Types of Beer: Is There a Difference?

Posted by Barley Beaver on

We all know that there are dozens of various beer styles that are defined by a range of flavours, aromas and colours. Whether a light Pilsner, dark Swarzbier, balanced Amber Ale or hop-forward IPA, all beer styles share the same basic ingredients utilized in various proportions to achieve the desired goals. However, when it comes to actually producing the beer, there are considerable differences introduced by a single ingredient: yeast. And it’s the type of yeast used in fermentation that defines the type of beer in question.

Most of us are well familiar with the traditional division between ales and lagers. And although modern breweries tend to blur the perceived lines between the two types, brewing really clean lager-like ales or hop-bomb lagers, there’s still a technical aspect to this division that is quite hard to overcome. So what’s the difference between ales and lagers? And are there any other types of beer that don’t fall into these two categories?

Lagers vs Ales

To understand the difference between the two types of beer, we first have to learn how beer is produced. The sugars contained in the malt are extracted with water and boiled with hops to obtain the desired flavour, but it’s the yeast that transforms the sugars into alcohol and CO2, turning wort into a finished beer. And the difference between ales and lagers is that this task is carried out by yeast of two different species - Saccharomyces cerevisiae (Ales) and Saccharomyces pastorianus (Lagers).

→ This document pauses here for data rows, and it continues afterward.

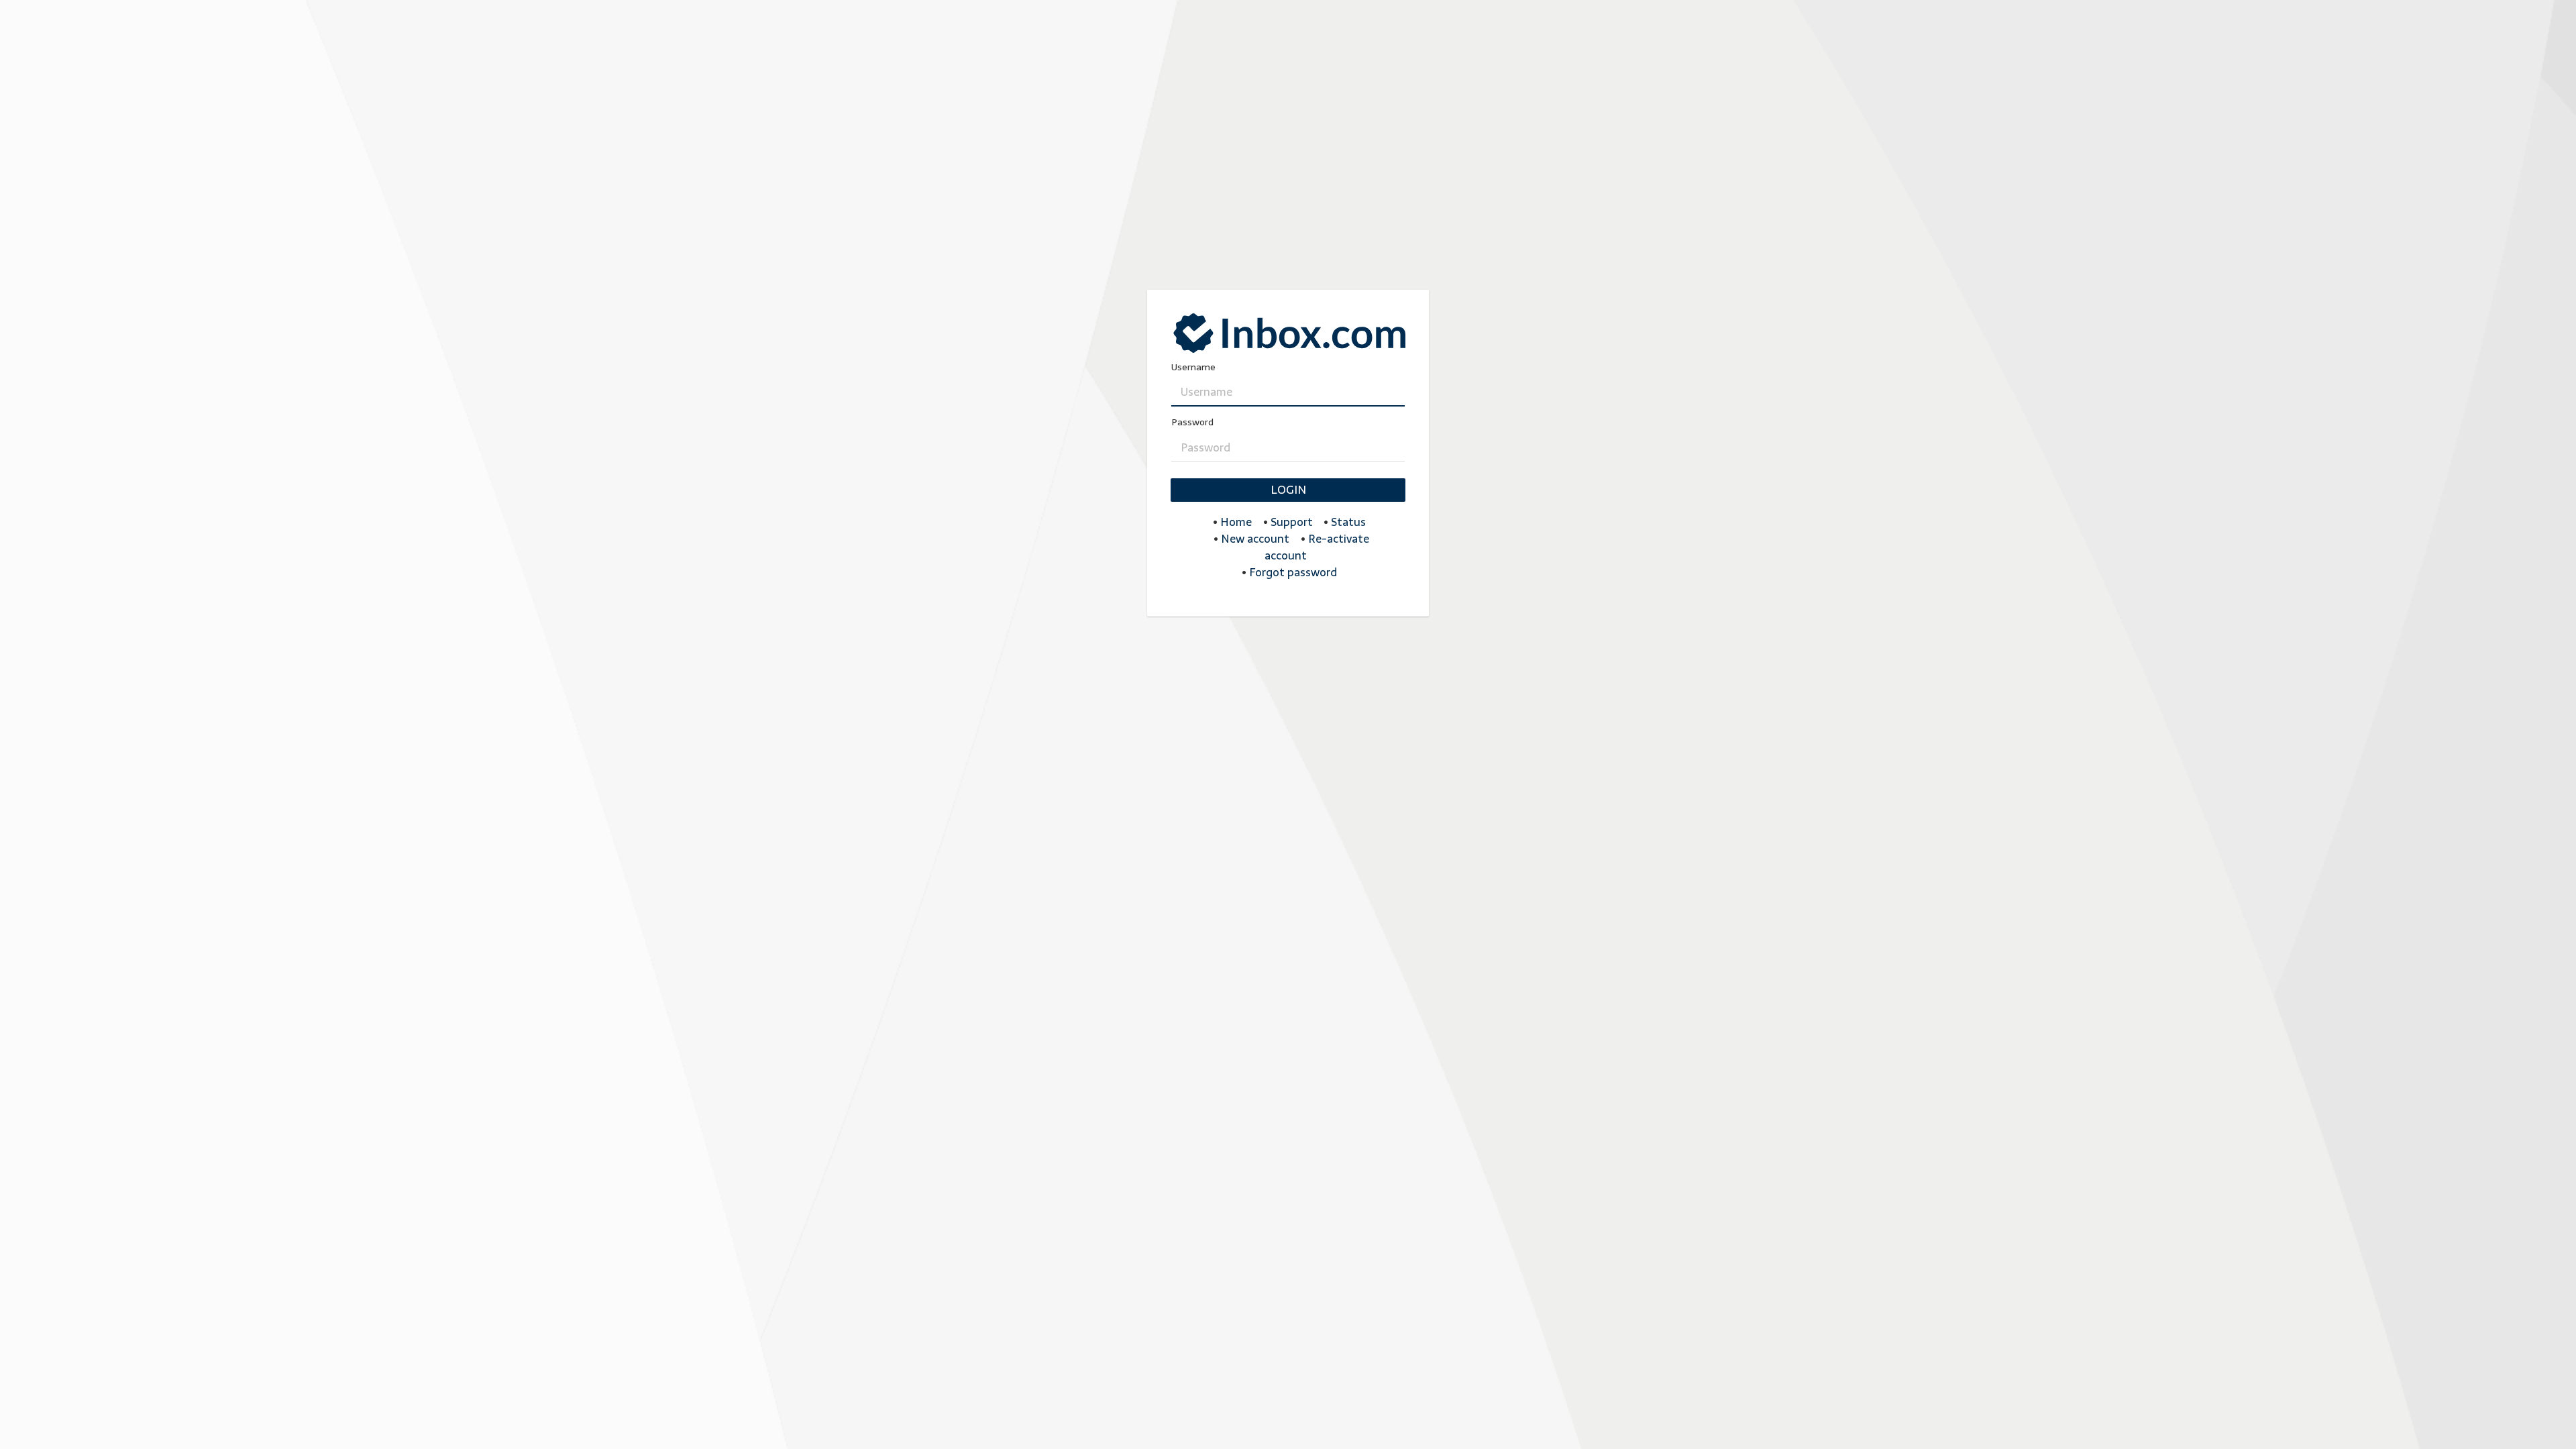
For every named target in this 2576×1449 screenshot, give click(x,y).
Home (1236, 522)
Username (1193, 367)
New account (1255, 538)
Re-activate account (1317, 547)
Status (1348, 522)
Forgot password (1293, 572)
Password (1192, 422)
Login (1288, 489)
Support (1292, 522)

Albeit working in a similar manner and helping the brewers achieve the same results, these two species work at different temperatures and tend to deliver a flavour profile of their own. Lagers are fermented at lower temperatures, take longer time to make, and tend to possess less phenols and ethers, which are responsible for many flavours and aromas found in Ales. Ales, on the other hand, are fermented at higher temperatures, with faster turnaround, yet often lacking the neutral flavour profile of Lagers. This major difference is the very source from where all the various beer styles with their characteristic flavours emerge. Whether a Pilsner or Swarzbier, these beer styles are more akin to each other than to Pale Ale or Porter, namely because different types of yeast have been used in their production. But is that all there is?

Not quite!

Wild and Mixed Culture Beers

Although it would be simpler to describe these beers as Sours, technically that would be wrong. Both ales and lagers can turn sour due to bacterial infections, and the results are usually not that enjoyable. However, when certain organisms are used in a controlled fashion, the resulting flavours can be quite impressive and enjoyable. That is why, it’s best to use the term 'mixed culture fermentation'.

Mixed culture beers are usually made by employing both species of Saccharomyces in conjunction with particular types of bacteria, such as Lactobacillus, Pediococcus, Brettanomyces and others. Some beers may employ only the bacteria, resulting in more funk and sour notes. Either way, such beers tend to be more akin to wine in terms of flavour, as they are usually sour and rich with various phenols and ethers that deliver an interesting mix of aromas. Originally stemming from Belgian brewing traditions, there are many US breweries experimenting with mixed fermentations at the moment with spectacular beers.

Wild fermentation beers are quite similar to mixed fermentation beers, with the only exception that they employ whichever bacteria manages to occupy the wort first. Such beers are usually tied geographically to particular locations and even buildings, as they heavily depend on a particular mix of microorganisms present in the air at the fermentation facility. Best example is Lambic and other traditional Belgian Sour beers, the production of which depends not only on the location but even the air temperature at the moment of fermentation.

As you see, there are more types of beer to explore, both through drinking and brewing. And it is definitely an adventure worth embarking on.